ずいぶん「純文学」っぽい小説を読んでいなかったため、無性に、そういう小説が読みたくなり、ブックオフで購入しました。

「こころ」は、高校生の頃に、一度読んだことがあります。その頃に読んだ本で、印象に残っているのが、太宰治の「人間失格」とハーマン・ メルヴィルの「白鯨」と、この「こころ」です。そう書くと、まるで文学青年だったように思われるかもしれませんが、全くそんなことはなく、夜、布団に入り、本を読みながら「ストン」と眠りに落ちるというのが習慣になっていて、逆に、本を読みながらじゃないとよく眠れなかったので、内容を問わず、どんな本でもよかったのです。ということで、家にあった本を適当に読んでいたのですが、「人間失格」と「こころ」は、そのストーリーに衝撃を受けて記憶に残っています。「白鯨」は、それを読むと、なぜか悪夢を見るという日が連続し、途中で読むのを断念したということで記憶に残っています(笑)

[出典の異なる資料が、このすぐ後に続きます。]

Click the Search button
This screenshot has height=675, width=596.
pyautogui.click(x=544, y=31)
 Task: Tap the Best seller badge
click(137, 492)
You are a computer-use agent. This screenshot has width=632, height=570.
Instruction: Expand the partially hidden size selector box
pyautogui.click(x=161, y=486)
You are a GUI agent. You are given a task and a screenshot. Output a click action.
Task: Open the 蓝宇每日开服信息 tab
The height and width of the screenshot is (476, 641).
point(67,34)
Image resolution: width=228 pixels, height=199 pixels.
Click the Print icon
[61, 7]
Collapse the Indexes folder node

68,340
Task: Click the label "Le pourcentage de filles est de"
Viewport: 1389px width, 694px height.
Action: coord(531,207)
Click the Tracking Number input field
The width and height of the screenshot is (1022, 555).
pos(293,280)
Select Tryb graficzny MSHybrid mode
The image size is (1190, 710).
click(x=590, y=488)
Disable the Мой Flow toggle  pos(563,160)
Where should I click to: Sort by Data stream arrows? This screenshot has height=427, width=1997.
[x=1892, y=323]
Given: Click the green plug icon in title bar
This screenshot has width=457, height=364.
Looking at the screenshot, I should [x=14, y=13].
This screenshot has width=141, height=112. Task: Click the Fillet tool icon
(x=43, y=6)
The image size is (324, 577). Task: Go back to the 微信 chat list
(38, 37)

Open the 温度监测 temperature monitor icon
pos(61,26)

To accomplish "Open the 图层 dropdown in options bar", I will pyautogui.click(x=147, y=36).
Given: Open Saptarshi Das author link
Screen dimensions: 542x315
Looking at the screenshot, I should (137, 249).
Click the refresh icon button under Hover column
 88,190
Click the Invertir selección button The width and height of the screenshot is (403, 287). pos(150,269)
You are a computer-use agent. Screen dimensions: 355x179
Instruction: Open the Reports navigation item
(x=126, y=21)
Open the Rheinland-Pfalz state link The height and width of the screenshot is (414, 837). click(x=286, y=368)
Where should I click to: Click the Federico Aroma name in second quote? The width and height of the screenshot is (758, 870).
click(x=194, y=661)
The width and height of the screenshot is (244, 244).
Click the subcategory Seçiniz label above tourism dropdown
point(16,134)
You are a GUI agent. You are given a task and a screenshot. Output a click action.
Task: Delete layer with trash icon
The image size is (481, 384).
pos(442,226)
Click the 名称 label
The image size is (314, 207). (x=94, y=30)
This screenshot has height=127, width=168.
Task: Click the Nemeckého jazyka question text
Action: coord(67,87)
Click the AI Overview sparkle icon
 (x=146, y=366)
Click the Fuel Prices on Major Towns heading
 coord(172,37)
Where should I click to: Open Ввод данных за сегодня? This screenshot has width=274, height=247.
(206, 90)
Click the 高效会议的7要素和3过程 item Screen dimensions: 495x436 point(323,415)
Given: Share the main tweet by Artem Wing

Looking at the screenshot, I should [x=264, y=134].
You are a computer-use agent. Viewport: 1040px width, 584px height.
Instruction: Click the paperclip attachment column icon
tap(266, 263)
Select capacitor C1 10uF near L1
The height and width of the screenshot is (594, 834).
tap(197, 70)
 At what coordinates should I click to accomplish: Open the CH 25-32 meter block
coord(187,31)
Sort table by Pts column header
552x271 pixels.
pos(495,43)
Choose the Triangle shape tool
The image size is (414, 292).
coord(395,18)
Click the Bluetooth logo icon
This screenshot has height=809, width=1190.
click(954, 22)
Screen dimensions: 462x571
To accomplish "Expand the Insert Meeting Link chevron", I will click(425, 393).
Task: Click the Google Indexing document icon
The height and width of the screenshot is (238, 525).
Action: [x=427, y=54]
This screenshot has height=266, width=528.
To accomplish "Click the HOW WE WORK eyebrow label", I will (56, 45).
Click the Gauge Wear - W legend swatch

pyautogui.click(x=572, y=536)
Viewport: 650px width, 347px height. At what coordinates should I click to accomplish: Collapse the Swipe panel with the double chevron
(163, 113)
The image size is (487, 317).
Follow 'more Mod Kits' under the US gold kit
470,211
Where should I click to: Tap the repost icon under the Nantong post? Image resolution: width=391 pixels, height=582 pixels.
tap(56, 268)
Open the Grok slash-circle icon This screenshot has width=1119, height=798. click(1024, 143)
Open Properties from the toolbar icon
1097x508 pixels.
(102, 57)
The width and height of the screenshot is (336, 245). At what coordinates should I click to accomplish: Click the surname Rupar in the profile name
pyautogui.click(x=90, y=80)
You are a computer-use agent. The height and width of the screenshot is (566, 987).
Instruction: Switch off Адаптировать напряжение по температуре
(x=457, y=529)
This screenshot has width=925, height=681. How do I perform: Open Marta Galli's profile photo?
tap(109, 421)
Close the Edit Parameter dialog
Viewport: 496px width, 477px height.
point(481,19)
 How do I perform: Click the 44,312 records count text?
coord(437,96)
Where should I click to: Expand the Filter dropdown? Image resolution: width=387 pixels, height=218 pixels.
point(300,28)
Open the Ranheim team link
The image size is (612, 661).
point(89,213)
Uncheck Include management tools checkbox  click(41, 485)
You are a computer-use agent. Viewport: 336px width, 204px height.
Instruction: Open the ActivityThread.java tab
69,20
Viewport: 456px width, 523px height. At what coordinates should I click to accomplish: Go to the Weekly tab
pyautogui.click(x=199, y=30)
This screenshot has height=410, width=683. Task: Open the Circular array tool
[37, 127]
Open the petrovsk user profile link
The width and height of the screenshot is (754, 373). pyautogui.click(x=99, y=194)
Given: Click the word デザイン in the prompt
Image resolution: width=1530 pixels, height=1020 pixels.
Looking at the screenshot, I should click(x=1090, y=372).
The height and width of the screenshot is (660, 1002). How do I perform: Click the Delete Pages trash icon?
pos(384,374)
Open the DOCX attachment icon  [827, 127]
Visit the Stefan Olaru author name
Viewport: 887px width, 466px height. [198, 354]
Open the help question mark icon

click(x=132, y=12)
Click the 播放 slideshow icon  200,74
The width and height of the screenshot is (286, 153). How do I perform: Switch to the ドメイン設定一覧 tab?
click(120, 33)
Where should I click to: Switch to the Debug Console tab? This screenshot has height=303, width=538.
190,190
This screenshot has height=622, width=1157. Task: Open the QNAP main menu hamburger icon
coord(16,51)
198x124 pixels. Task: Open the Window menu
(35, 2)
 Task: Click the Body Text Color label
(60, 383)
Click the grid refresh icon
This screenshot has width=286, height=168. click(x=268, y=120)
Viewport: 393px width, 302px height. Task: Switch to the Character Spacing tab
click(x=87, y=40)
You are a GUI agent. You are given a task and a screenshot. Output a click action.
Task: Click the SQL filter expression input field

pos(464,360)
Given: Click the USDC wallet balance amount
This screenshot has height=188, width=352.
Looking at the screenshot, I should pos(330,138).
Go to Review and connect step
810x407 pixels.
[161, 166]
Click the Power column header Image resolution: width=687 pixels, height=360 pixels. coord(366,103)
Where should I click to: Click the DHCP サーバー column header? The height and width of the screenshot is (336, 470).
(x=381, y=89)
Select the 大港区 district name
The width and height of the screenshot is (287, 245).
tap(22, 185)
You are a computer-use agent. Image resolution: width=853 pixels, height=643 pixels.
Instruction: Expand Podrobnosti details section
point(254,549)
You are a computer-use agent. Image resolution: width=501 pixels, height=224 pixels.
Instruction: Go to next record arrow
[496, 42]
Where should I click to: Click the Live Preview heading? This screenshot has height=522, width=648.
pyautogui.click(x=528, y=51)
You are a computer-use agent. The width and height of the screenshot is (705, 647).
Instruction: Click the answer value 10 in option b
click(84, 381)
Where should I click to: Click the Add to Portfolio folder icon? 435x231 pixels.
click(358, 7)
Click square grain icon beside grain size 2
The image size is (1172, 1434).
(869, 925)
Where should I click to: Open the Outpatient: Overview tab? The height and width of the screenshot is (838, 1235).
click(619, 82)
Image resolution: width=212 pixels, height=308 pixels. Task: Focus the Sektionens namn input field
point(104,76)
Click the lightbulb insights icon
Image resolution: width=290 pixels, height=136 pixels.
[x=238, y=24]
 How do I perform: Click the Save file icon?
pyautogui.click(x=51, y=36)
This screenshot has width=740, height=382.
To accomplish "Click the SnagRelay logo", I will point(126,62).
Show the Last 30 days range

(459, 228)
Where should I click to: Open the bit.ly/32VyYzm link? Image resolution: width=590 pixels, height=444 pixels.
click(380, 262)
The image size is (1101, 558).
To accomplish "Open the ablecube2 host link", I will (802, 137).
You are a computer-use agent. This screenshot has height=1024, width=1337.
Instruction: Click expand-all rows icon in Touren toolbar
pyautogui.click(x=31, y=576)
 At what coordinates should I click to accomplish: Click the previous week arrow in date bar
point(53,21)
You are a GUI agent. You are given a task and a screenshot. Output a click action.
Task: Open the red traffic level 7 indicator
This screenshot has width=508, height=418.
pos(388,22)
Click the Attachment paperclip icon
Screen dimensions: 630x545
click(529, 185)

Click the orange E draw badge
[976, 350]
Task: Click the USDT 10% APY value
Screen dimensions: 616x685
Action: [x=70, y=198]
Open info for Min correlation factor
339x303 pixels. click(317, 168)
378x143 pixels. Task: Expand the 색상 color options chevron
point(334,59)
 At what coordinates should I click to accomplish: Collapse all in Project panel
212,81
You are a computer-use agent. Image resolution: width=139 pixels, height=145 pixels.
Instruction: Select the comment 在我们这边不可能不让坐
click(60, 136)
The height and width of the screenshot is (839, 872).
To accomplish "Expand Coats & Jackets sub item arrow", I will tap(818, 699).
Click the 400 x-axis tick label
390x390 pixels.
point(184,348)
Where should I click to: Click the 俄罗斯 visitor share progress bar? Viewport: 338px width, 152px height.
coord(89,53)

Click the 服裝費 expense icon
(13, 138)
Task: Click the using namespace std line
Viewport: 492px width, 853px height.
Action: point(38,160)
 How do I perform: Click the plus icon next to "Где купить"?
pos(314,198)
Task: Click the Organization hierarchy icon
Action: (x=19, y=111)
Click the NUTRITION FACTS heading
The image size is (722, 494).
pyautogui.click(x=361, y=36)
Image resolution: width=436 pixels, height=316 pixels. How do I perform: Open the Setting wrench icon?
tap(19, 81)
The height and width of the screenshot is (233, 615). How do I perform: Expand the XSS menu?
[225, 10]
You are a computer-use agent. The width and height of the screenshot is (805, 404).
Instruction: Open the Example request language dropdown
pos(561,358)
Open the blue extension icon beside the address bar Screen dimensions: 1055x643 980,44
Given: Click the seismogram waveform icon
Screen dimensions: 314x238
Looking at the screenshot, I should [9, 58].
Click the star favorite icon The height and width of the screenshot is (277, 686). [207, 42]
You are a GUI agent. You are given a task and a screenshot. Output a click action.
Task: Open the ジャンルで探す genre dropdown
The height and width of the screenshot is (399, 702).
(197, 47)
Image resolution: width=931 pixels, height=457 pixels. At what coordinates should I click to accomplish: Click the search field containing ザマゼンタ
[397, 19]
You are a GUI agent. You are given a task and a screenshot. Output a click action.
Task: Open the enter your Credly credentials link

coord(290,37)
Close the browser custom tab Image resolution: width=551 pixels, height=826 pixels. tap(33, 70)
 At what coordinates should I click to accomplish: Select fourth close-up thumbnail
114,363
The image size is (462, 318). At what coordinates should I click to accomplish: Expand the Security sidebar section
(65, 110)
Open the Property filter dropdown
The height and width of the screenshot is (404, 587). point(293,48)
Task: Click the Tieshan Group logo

章の構成は「先生と私」「両親と私」「先生と遺書」のたった3部からなっていて、この章構成を見ただけで、なんとなく不穏なものを感じます。小説の出だしは、主人公「私」の「先生」との出会いについての回顧という形で始まります。だんだん親密になっていくのですが、心に闇の部分が見え隠れする「先生」に対し、それが何ゆえかということを知りたい「私」の欲求が思いもよらない形で叶います。

高校生の頃には、そのストーリー性だけが印象に残ったのですが、今回、あらためて読んでみると、やはり心理描写が上手いというか、よくこんなに細かい人間の内面まで描けるなぁというところに驚きました。そして、それが的確というか無駄な言葉がないところが、またすごいとろこです。文学は数学のように答えがあるものではありませんよね。例えば、「あの人の行動を文章で説明してみて下さい」と複数の人に書かせたら、その人数分だけ回答が出来ます。それが、夏目漱石であれば、最も短い文章で、最も的確に表現できるのではないかと思います。

最後の解説を読んで、また驚いたのが、「こころ」は、もともと朝日新聞に連載されていた新聞小説だったんですね。この重い話を毎朝読む新聞に載せちゃうというのがスゴイなぁと。そして、はじめは自費出版だったそうです。岩波文庫から出版させて欲しいという話があったけど、岩波文庫には、まだお金が無かったので、夏目漱石が立て替えた形になっていたということのようです。

100年前に描かれた小説ではありますが、それほどの読みづらさは感じません。

「昔の言葉でいえば、まあ勘当(かんどう)なのでしょう」なんて書かれているところもあって、「勘当なんて、今でも死語になりつつある言葉だけど、100年前にも死語になりつつあった言葉だったのかなぁ」なんて発見もあったりして、そういう点でも面白かったです。